Start of RECORDS PROVIDED

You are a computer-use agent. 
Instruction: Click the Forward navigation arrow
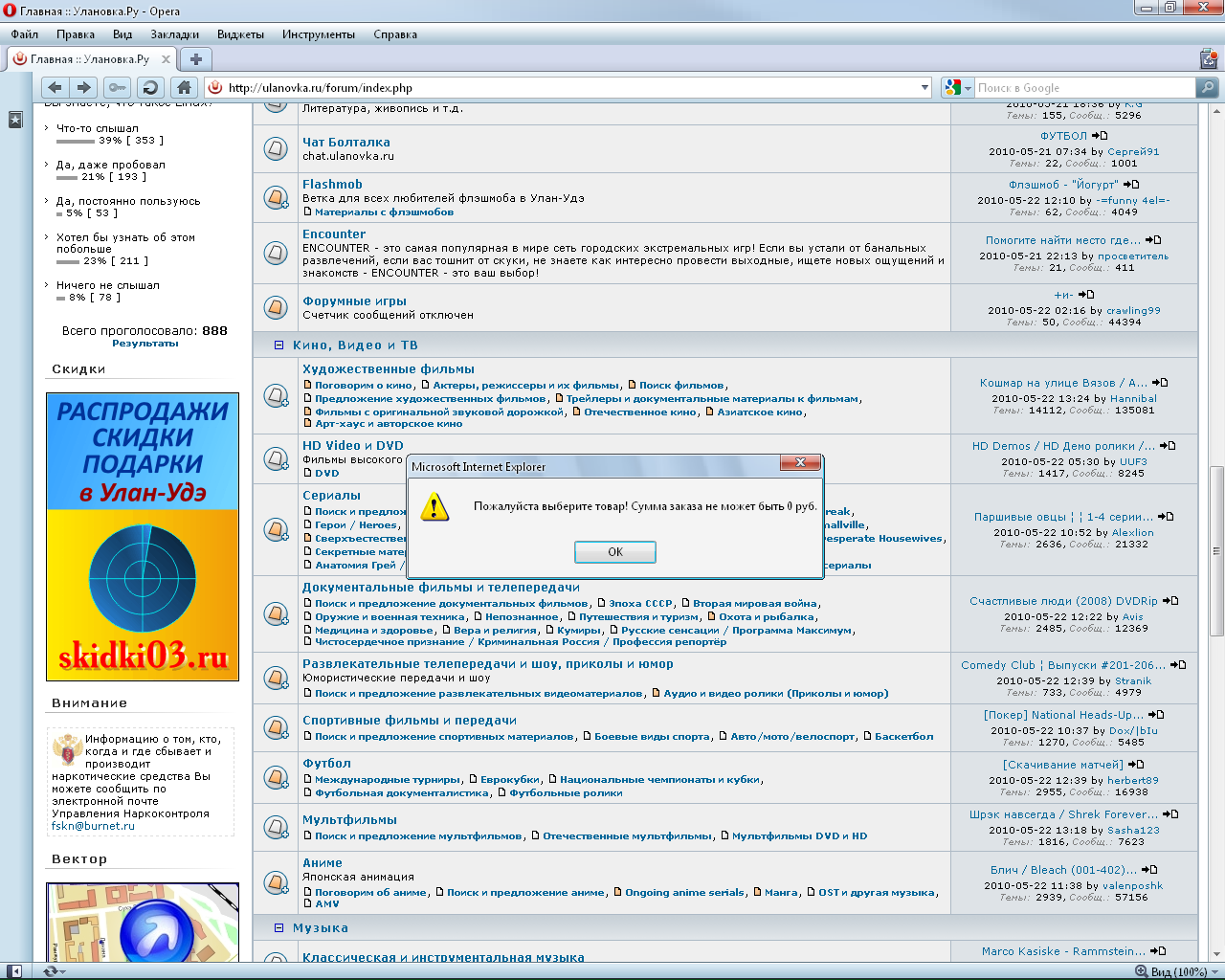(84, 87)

End of RECORDS PROVIDED
Start of RECORDS PROVIDED

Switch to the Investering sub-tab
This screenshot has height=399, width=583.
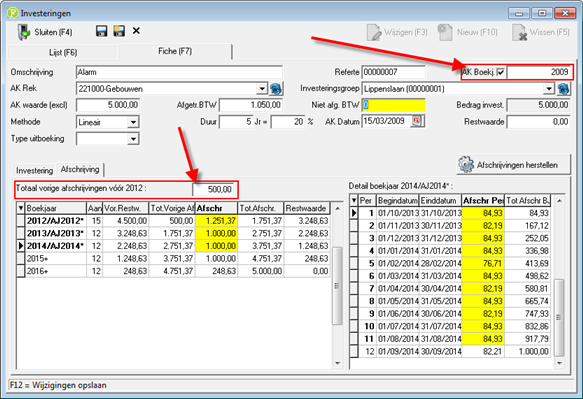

End of RECORDS PROVIDED

DESCRIPTION OF THE TASK — From the entries above, print the lines beginning at the one with "Switch to the Investering sub-tab" and stopping after the one with "This screenshot has height=399, width=583.", exactly as written and with nothing else.

TASK OUTPUT —
Switch to the Investering sub-tab
This screenshot has height=399, width=583.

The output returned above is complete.